Chemical and physical data
- Formula: CH_{4}Cl_{2}O_{6}P_{2}
- Molar mass: 244.88 g·mol^{−1}
- 3D model (JSmol): Interactive image;
- SMILES ClC(Cl)(P(=O)(O)O)P(=O)(O)O;
- InChI InChI=1S/CH4Cl2O6P2/c2-1(3,10(4,5)6)11(7,8)9/h(H2,4,5,6)(H2,7,8,9); Key:ACSIXWWBWUQEHA-UHFFFAOYSA-N;

= Clodronic acid =

Chemical compound

Clodronic acid (INN) or clodronate disodium (Na_{2}CH_{2}Cl_{2}O_{6}P_{2}) (USAN) is a first generation (non-nitrogenous) bisphosphonate. It is an anti-osteoporotic drug approved for the prevention and treatment of osteoporosis in post-menopausal women and men to reduce vertebral fractures, hyperparathyroidism, hypercalcemia in malignancy, multiple myeloma and fracture related pain because of its anti-inflammatory effects shown as a reduction in inflammatory markers like IL-1β, IL-6, and TNF-α.

== Medical uses ==
A study comparing the analgesic effect of clodronic acid versus acetaminophen in osteoporotic vertebral fractures showed that clodronic acid provided more analgesia than 3 grams/day of acetaminophen.
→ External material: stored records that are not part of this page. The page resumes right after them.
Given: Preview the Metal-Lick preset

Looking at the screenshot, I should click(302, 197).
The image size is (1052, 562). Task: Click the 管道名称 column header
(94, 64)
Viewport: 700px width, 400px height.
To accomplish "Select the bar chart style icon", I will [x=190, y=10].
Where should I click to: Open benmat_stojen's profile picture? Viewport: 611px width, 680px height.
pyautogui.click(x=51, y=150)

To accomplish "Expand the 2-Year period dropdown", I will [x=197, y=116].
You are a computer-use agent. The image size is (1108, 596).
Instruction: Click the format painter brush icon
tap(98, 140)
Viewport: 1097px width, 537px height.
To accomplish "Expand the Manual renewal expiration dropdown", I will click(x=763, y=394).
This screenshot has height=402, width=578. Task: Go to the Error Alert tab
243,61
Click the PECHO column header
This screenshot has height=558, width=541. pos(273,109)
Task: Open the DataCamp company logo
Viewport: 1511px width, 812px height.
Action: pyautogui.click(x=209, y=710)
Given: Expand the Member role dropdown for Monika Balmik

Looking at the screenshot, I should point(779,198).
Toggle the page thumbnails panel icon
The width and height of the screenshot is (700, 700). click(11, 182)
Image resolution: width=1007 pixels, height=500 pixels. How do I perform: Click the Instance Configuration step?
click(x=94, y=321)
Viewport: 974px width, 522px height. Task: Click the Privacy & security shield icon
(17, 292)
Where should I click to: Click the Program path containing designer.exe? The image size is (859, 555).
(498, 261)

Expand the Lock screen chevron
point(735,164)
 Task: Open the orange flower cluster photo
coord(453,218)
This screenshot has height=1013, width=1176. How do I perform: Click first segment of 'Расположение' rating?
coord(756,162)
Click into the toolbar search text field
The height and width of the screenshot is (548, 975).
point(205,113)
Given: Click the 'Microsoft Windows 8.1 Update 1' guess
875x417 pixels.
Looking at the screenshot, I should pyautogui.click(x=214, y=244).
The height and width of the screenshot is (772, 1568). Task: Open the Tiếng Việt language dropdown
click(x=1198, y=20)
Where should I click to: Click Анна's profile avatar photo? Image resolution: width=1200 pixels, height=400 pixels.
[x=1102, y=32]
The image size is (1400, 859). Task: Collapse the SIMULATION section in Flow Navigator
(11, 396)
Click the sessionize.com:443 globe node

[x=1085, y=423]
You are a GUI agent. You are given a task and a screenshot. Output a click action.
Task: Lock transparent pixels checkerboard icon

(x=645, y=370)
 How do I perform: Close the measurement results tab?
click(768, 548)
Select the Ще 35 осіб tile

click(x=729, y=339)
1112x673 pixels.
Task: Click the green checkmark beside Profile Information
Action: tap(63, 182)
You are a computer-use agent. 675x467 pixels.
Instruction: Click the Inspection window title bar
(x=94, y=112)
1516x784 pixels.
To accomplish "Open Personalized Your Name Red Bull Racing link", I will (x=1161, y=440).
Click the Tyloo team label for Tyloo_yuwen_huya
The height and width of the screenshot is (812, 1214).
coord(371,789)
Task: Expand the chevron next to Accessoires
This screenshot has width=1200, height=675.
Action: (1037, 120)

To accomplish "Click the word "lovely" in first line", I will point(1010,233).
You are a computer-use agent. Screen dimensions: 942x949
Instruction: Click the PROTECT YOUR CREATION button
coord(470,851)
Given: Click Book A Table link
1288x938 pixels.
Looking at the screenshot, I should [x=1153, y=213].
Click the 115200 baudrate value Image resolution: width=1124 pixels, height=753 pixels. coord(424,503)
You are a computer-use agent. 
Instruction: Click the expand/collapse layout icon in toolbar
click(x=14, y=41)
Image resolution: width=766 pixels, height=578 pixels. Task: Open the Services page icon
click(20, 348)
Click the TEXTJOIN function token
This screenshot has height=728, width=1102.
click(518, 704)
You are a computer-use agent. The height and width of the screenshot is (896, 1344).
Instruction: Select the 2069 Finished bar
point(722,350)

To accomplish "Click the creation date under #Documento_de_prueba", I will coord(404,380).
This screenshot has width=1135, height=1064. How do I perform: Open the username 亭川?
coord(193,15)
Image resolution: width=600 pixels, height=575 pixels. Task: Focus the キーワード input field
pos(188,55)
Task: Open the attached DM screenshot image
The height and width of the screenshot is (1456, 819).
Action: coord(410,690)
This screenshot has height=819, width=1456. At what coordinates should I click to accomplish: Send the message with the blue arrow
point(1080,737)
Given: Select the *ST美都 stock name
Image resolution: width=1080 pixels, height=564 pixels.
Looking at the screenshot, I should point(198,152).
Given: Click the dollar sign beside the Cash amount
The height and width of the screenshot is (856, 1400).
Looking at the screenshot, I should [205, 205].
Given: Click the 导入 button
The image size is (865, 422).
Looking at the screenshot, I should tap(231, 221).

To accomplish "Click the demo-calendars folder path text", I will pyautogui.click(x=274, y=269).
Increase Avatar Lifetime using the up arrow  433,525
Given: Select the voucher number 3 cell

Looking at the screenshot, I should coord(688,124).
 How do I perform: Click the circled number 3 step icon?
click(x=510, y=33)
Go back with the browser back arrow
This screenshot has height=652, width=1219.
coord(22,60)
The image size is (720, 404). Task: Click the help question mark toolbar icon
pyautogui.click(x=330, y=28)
Clodronic acid is also used in experimental medicine to selectively deplete macrophages.

Clodronic acid is approved for human use in Canada and Australia, the United Kingdom, where it is marketed as Bonefos, Loron, Clodron and in Italy as Clasteon, Difosfonal, Osteostab and several generics. In other countries is prescribed as a bone resorption inhibitor and antihypercalcemic agent. It is not approved for use in the United States, because it has too many adverse effects.

==Veterinary uses==
Clodronic acid is approved for use in horses under the trade name Osphos, for treatment of bone resorptive processes of navicular syndrome. It is given by intramuscular injection at one point in time, with the total dose divided into 2-3 sites on the horse. Clinical effects (e.g. improvement of lameness) after a single treatment can be seen up to 6 months post-treatment.

=== Adverse effects ===
Clodronic acid has been shown to have several adverse effects. These include:
- Signs of discomfort, agitation, or colic, usually within 2 hours of treatment.